Microtubule Organization in Striated Muscle Cells

Abstract

Distinctly organized microtubule networks contribute to the function of differentiated cell types such as neurons, epithelial cells, skeletal myotubes, and cardiomyocytes. In striated (i.e. skeletal and cardiac) muscle cells, the nuclear envelope acts as the dominant microtubule-organizing center (MTOC) and the function of the centrosome-the canonical MTOC of mammalian cells-is attenuated, a common feature of differentiated cell types. We summarize the mechanisms known to underlie MTOC formation at the nuclear envelope, discuss the significance of the nuclear envelope MTOC for muscle function and cell cycle progression, and outline potential mechanisms of centrosome attenuation.

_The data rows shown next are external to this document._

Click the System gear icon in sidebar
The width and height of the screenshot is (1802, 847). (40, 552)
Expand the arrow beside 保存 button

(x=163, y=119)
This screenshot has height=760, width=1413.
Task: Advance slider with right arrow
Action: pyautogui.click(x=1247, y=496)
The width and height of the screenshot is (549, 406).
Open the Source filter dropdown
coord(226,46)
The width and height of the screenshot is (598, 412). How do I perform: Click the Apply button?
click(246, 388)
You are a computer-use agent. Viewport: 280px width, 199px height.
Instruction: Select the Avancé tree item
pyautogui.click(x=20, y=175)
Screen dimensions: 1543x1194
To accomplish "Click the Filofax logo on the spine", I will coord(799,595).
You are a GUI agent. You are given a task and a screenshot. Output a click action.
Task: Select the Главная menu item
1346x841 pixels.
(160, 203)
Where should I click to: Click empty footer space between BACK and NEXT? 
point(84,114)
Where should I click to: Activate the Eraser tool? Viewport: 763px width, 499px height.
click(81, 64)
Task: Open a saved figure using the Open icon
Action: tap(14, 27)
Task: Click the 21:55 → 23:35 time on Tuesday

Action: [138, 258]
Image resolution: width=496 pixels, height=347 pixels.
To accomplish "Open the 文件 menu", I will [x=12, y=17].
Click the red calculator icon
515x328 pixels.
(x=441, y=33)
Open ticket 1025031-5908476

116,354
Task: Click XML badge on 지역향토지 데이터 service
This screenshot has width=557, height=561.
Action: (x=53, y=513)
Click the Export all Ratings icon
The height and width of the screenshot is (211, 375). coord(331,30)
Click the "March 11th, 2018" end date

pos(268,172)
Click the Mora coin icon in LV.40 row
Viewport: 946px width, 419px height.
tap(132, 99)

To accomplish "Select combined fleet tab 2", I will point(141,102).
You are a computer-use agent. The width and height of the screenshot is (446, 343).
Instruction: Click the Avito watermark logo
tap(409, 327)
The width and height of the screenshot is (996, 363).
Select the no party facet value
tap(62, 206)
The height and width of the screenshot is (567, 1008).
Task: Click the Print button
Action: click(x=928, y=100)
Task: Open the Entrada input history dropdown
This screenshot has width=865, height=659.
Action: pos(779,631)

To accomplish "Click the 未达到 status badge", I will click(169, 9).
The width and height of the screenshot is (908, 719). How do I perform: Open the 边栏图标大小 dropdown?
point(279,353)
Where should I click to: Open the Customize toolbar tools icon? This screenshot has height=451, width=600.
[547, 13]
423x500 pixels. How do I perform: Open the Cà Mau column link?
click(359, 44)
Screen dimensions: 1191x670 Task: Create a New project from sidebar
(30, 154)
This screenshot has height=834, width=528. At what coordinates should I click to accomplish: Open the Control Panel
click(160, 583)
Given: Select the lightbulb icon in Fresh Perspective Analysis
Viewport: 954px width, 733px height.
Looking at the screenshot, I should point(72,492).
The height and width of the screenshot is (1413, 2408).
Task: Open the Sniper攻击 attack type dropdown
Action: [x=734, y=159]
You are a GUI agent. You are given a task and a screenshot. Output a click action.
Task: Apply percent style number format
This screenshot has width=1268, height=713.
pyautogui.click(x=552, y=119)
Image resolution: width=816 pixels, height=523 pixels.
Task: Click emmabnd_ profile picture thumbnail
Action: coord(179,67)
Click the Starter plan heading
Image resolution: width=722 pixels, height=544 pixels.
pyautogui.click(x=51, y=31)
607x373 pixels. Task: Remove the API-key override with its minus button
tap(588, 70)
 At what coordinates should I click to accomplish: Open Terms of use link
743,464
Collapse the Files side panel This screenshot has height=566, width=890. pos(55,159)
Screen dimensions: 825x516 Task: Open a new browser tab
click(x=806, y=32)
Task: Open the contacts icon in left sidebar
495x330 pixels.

Keywords: MTOC; cardiomyocytes; cell cycle; centrosome; microtubules; non-centrosomal MTOC; skeletal muscle.

Figure 1

Examples of microtubule organization in animal cells (depictions are simplified; see main text for details). The centrosome is the dominant microtubule-organizing center (MTOC) in proliferating cells (green panel). Differentiated cell types like neurons or striated muscle cells exhibit various non-centrosomal MTOCs and attenuate/inactivate or, as described for cardiomyocytes, disassemble their centrosomes (blue panel). Certain types of epithelial cells are “intermediates”, i.e., they retain microtubule nucleation ability at centrosomes but anchor microtubules mainly at non-centrosomal sites (cyan panel). In addition, several alternative microtubule-organizing pathways (grey panel) are active in proliferating as well as differentiated cells (neurons in particular) that act in synergy with the dominant MTOC.

Figure 2

The nuclear envelope microtubule-organizing center (MTOC) in Drosophila (D.) melanogaster and in mammalian muscle cells. In D. melanogaster, the outer nuclear membrane proteins MSP-300 and Klarsicht (Klar), as well as a complex of the spectraplakin Shortstop (Shot) and the microtubule plus-end tracker EB1, cooperate to maintain a circumnuclear MSP-300 ring. Potentially, this ring is constituted by isoforms of MSP-300 that lack the nuclear envelope-targeting Klarsicht, ANC-1, and Syne homology (KASH) domain. The perinuclear microtubule network is maintained by the MSP-300 ring and the Shot-EB1 complex. Additionally, RacGAP and its binding partner Pavarotti (pav) promote perinuclear γTuRC localization. Dynein and a complex of kinesin, ensconsin (Ens), and Bsg25D mediate nuclear movement along microtubules. Klar and MSP-300 have been proposed as direct interaction partners of dynein and kinesin. In mammals, nesprin-1α anchors the centrosomal proteins pericentriolar material 1 (PCM1), pericentrin (PCNT), and A-kinase anchoring protein 9 (AKAP9) to the nuclear envelope. PCM1 connects the nucleus to microtubule-associated motors. AKAP9 is specifically required for microtubule nucleation, potentially by recruiting γ-tubulin ring complexes (γTuRC). Ninein and centrosomal protein of 215 kDa (CEP215/CDK5RAP2) localize to the nuclear envelope, but the underlying mechanisms are unclear. Ortho- and paralogues have the same shape and similar color. Dashed lines represent hypothetical interactions that underlie nuclear envelope localization of MTOC components. Please note that a large part of the D. melanogaster data has been obtained in myofibers in vivo, while mammalian data derives largely from in vitro experiments in myotubes. This possibly accounts for some of the differences in ncMTOC composition.

Figure 3

Contribution of the non-centrosomal microtubule-organizing center (ncMTOC) to striated muscle function (see main text for details). (A) The nuclear envelope ncMTOC promotes nuclear positioning in various ways. Microtubule-associated motors are recruited to the nuclear envelope to allow nuclear movement in a cargo-like manner along microtubules. Furthermore, perinuclear microtubules enable application of pushing forces through motor-mediated microtubule sliding as well as pulling forces exerted by cortically anchored dynein on the nuclei. (B) Microtubules fulfill several functions during muscle contraction. Firstly, stable microtubules modulate contractility by providing mechanical resistance. Secondly, a perinuclear cage consisting of microtubules and MTOC proteins protects nuclear integrity. Thirdly, microtubules link the extracellular space and the contractile apparatus to the nucleus via the linker of nucleoskeleton and cytoskeleton (LINC) complex, which allows transmission of mechanical cues to regulate gene expression.